As well as the more logic insights, you can extract emotional insights from faces covering key emotions such as happiness, fear, anger and surprised. These emotions are provided with a confidence score and are surprisingly accurate. KFC in Japan recently launched payments by a smile. In a single image or video frame, these platforms can identify over fifty faces providing a mass of insight and use cases.


Understanding the context around an image is a very useful use case, generic insights can be this photo is outside, inside, there is the sky, there is grass, a person is there, a group of people are there etc. These generic insights help with basic categorisation such as this photo can’t have a person in it or the image of the house ends to be taken outside.
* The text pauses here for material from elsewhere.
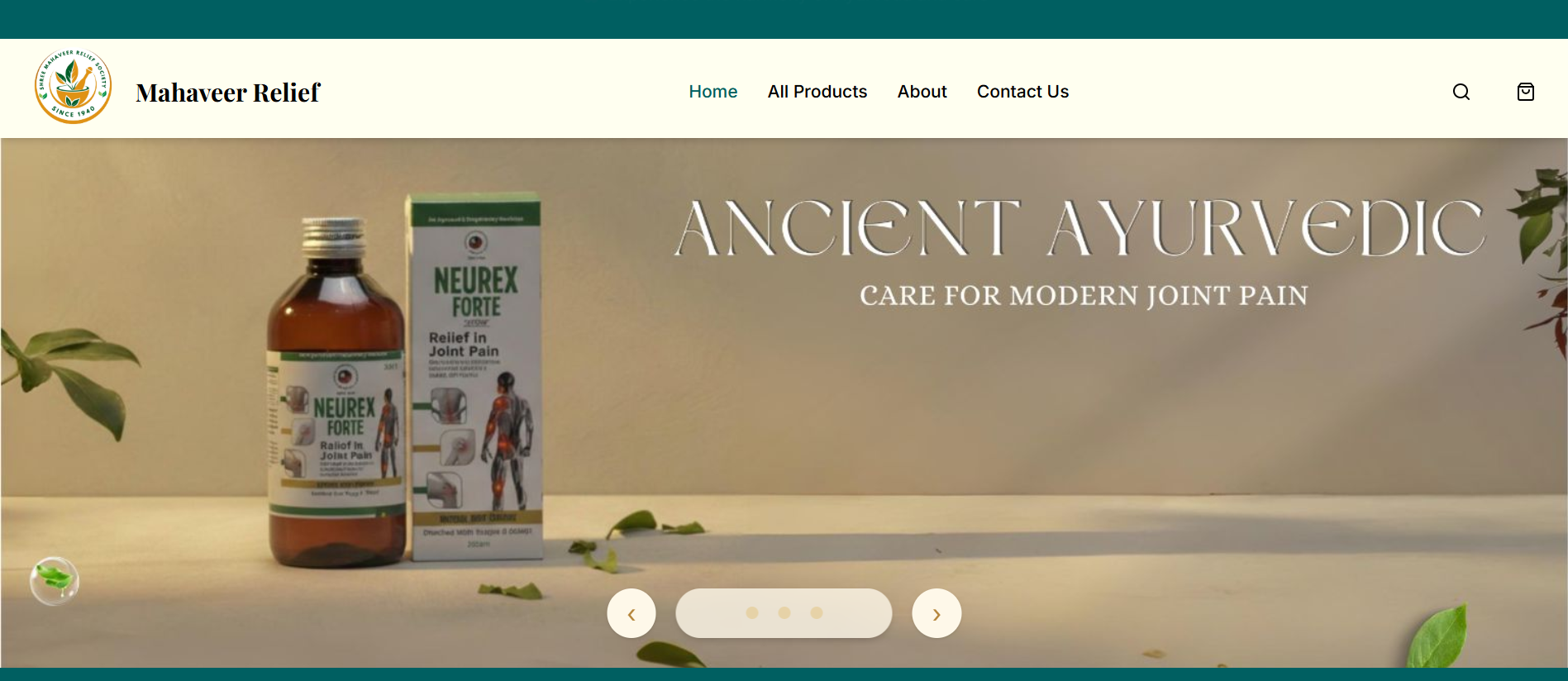Open the shopping bag cart icon

(1526, 92)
Where context gets very interest is around deeper learning, such examples are, there is a cup, the windows is open or a phone is on the table. If you are working with user-generated content these vision services also provide an adult score, useful for filter out inappropriate content. This can be taken even deeper by building your own models and providing your own training data enabling you to, identify a Google Pixel or an iPad with a cracked screen.

Using this context mapping in video presents an interesting opportunity, particularly with the ability to index the appearance, movement or disappearance of people or items. Adding a catalogue of sales meetings, you could search for “when does the customer look down”, if you were monitoring a car park “show me when the car park is over 50% full” or running QA on factory equipment “show me when you see smoke”.


Voice computing has come a long way in recent years with error rates now as low as human transcribers and with the rise of consumer devices such as the Amazon Echo, Google Home, Siri and Cortana, people are becoming more open to voice as an interface to perform tasks around the home and workplace. The major advantage of voice computing over interfaces is its ability to enable us to multi-task more easily.

Speech to Text

There are three primary ways to get a textual result from the audio of a phone call, computer microphone or a connected speaker, each with their pros and cons.

  • Direct transcribing — a generalised best effort will work out what you’re saying with a low error rate but will tend to fail on domain-specific terms due to the lack of context.
  • Utterances — the ability to define sentences people tend to ask for your given service, matches are assigned a confidence score. The benefit of this approach yields a lower error rate though requires all your utterances to be defined or the use of a tool to generate them (shameless plug — we have a tool for that).
  • Knowledge-based — feeding your model with the context of your domain through documents with business model language. Your voice interface then sits on top of this knowledge graph (which can be harnessed for other things), speech then gets both the generalised transcription applied but with the context of your domain to produce the highest quality result. The downside is the necessity to feed it domain data which may not be accessible or available in high enough volume.
  • Building upon your selected method allowed you to take the textual representation of the request and perform an unlimited number of actions. For example, control (book me a meeting with John next Thursday in meeting room 4) and conversate, where one person can talk as the recipient uses SMS.


Translation has been a manual task for many years with a dream of real-time star trek language translation decades away. The good news is that we are almost there, you can in nearly real-time, 1–2 second delay have two people hold a voice conversation in two languages, translating in real-time to their native tongue. There are early previews of audio to audio group chat where ten people can all speak different languages and receiving all responses in their native tongue in near real-time.

Cognitive services are in their infancy and with machine learning and deep learning improving every day on a global scale the possibilities are endless. The question for today is, what are the use cases that you can embrace within your organisation and are they generic enough to use a generalise model or do you need to start recording data now to gain the benefits of a data science strategy in 3–5 years’ time.